Spectroscopy, microscopy and theoretical study of NO adsorption on MoS2 and Co-Mo-S hydrotreating catalysts

Infrared (IR) spectroscopy using NO as a probe molecule has been one of the important methods for characterizing hydrotreating catalysts, since this technique provides information on the nature and quantity of active edge sites of these catalysts. However, due to the strong adsorption of NO, which may lead to significant edge reconstructions, it has not been clear, how the characteristics of the adsorption complexes may reflect the nature of the original edge sites. By combining IR spectroscopy measurements with scanning tunneling microscopy (STM) experiments and density functional theory (DFT) calculations, we present new atomic-scale insight into the nature of NO adsorption on MoS2 and Co-Mo-S nanoclusters. The DFT calculations and STM experiments show that NO does not adsorb at fully sulfided MoS2 edges not containing hydrogen. However, typical sulfided catalysts will have hydrogen present at the edge in the form of S-H groups. For such samples, the results indicate a push-pull type mechanism involving simultaneous vacancy creation, NO adsorption and H2S release. This mechanism is observed to dominate in the IR experiments. In STM experiments, stable vacancies can be generated by dosing atomic hydrogen, and these vacancies are observed to adsorb NO dimers.
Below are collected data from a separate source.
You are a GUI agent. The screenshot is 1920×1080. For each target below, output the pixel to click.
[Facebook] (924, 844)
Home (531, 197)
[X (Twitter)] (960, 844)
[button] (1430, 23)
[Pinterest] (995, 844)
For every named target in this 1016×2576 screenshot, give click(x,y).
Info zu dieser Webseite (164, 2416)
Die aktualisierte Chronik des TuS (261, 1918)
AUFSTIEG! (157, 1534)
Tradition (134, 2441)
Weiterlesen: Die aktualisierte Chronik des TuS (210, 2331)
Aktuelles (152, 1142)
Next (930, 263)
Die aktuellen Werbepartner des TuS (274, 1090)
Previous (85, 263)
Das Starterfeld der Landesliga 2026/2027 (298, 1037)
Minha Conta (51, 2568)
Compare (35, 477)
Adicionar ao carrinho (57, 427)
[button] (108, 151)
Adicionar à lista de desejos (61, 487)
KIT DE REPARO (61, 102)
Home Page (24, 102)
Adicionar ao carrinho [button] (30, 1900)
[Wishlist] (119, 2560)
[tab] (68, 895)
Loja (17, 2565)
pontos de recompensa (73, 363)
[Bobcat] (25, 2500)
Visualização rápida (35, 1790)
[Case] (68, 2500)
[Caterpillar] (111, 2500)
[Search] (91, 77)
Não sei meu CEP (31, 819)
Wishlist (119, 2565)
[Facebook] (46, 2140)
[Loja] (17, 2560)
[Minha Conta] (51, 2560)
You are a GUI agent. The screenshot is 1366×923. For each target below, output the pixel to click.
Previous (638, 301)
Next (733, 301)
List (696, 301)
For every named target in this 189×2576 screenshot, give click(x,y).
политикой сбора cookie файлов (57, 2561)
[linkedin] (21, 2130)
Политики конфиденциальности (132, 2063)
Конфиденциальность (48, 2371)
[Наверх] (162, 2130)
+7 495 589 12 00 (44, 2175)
The detailed nature of the adsorption is revealed by DFT. IR measurements recorded during temperature-programmed desorption (TPD) show the presence of several NO adsorption complexes and the assignment to specific species is achieved by comparison to calculated frequencies and adsorption energies obtained from DFT. The results show that mononitrosyl species dominate at the Mo-edges, whereas stable dinitrosyl species are found at both the unpromoted and the Co-promoted S-edges. Thus, based on the present results, it is possible to use NO as a probe molecule to obtain detailed atomic-scale information on hydrotreating catalysts and the origins of activity differences. (C) 2011 Published by Elsevier Inc.